# [GIVEN PASSAGE]

────────────────────

2.0 How SACCOS And AMCOS Looks Like?
Both being cooperative entry:
The provisions of the regulation state that:
-Credit societies shall be able to receive funds from their members, in the form of shares, savings and deposits. A credit society may also receive donations and loans.
-A credit society shall maintain deposits in a bank or financial institution supervised by the bank of Tanzania, or in securities issued by the Government or by the bank of Tanzania, for the amount of not less than 20% of its total savings and deposits.
-A credit society shall, at all times, maintain a minimal capital of Tsh. 5,000,000 and at least twenty members with full paid shares, in order to qualify for registration.
-Common bonds based on residential, associational and occupational.
- Start with a minimum of fifty members and above
-Is essential to provide marketing for agricultural produce to members.

3.0 SACCOS And AMCOS Linkages
i) The linkage between SACCOS and AMCOS was established in the 19th century when credit unions were formed in order to provide working capital to their poor farming members. These members were also members of AMCOS, which were marketing their produces.

────────────────────

# [DATASET CONTENT]
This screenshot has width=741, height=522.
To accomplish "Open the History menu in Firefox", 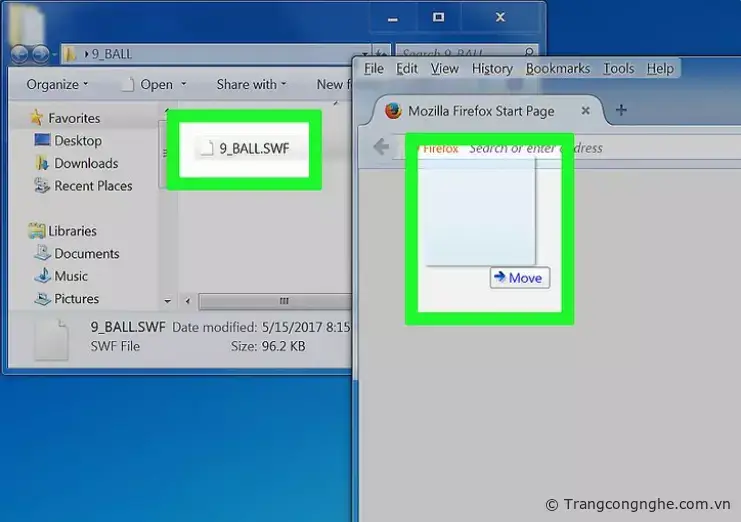I will (x=491, y=68).
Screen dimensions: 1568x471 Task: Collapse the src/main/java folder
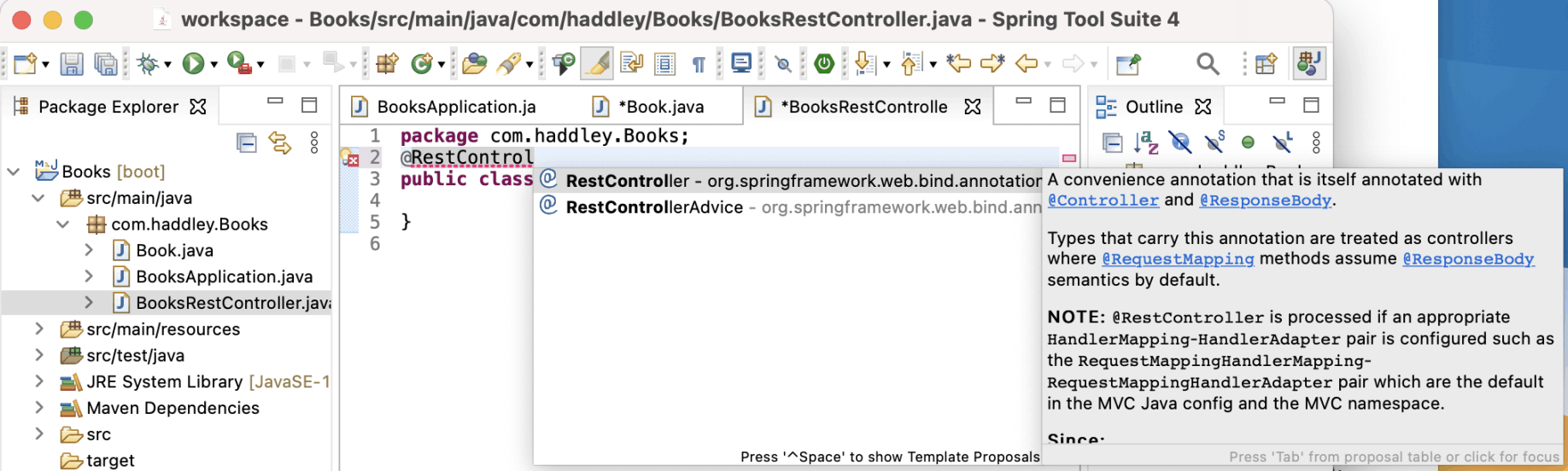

────────────────────

# [WHAT IS NEEDED]
According to the SACCOS and AMCOS text, what minimal capital must a credit society maintain at all times to qualify for registration? Rely only on the SACCOS and AMCOS text, not the listing.

# [THE RESULT]
Tsh. 5,000,000.